### Work to be completed
Each line from the one with "Task: Click the performance" through the last line of the records must be output exactly, both ends included.

### Record set
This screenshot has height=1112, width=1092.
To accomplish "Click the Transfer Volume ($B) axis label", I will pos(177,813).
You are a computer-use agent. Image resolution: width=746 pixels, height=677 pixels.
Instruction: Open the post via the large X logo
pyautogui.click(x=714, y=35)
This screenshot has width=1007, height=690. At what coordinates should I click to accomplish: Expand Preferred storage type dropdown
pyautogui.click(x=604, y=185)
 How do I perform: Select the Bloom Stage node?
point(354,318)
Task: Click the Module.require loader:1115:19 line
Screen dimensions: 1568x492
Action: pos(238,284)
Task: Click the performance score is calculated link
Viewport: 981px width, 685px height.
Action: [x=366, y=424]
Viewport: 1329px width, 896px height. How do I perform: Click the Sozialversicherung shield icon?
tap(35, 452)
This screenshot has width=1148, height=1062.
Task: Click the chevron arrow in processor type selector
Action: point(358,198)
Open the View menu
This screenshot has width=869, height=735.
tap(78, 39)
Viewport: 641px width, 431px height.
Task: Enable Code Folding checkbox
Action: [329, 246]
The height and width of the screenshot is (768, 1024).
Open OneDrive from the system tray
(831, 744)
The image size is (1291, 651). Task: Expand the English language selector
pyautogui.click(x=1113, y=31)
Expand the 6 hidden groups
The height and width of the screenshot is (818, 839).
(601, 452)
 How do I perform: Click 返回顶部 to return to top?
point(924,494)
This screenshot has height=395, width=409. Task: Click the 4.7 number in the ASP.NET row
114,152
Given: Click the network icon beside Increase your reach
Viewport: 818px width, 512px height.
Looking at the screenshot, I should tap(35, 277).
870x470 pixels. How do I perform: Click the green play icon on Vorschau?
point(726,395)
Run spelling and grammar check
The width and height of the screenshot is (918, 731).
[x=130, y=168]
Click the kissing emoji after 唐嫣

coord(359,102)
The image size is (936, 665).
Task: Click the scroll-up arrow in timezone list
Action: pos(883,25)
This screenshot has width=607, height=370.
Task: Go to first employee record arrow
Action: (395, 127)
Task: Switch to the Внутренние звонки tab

### Solution to this task
Task: Click the performance score is calculated link
Viewport: 981px width, 685px height.
Action: [x=366, y=424]
Viewport: 1329px width, 896px height. How do I perform: Click the Sozialversicherung shield icon?
tap(35, 452)
This screenshot has width=1148, height=1062.
Task: Click the chevron arrow in processor type selector
Action: point(358,198)
Open the View menu
This screenshot has width=869, height=735.
tap(78, 39)
Viewport: 641px width, 431px height.
Task: Enable Code Folding checkbox
Action: [329, 246]
The height and width of the screenshot is (768, 1024).
Open OneDrive from the system tray
(831, 744)
The image size is (1291, 651). Task: Expand the English language selector
pyautogui.click(x=1113, y=31)
Expand the 6 hidden groups
The height and width of the screenshot is (818, 839).
(601, 452)
 How do I perform: Click 返回顶部 to return to top?
point(924,494)
This screenshot has height=395, width=409. Task: Click the 4.7 number in the ASP.NET row
114,152
Given: Click the network icon beside Increase your reach
Viewport: 818px width, 512px height.
Looking at the screenshot, I should tap(35, 277).
870x470 pixels. How do I perform: Click the green play icon on Vorschau?
point(726,395)
Run spelling and grammar check
The width and height of the screenshot is (918, 731).
[x=130, y=168]
Click the kissing emoji after 唐嫣

coord(359,102)
The image size is (936, 665).
Task: Click the scroll-up arrow in timezone list
Action: pos(883,25)
This screenshot has width=607, height=370.
Task: Go to first employee record arrow
Action: (395, 127)
Task: Switch to the Внутренние звонки tab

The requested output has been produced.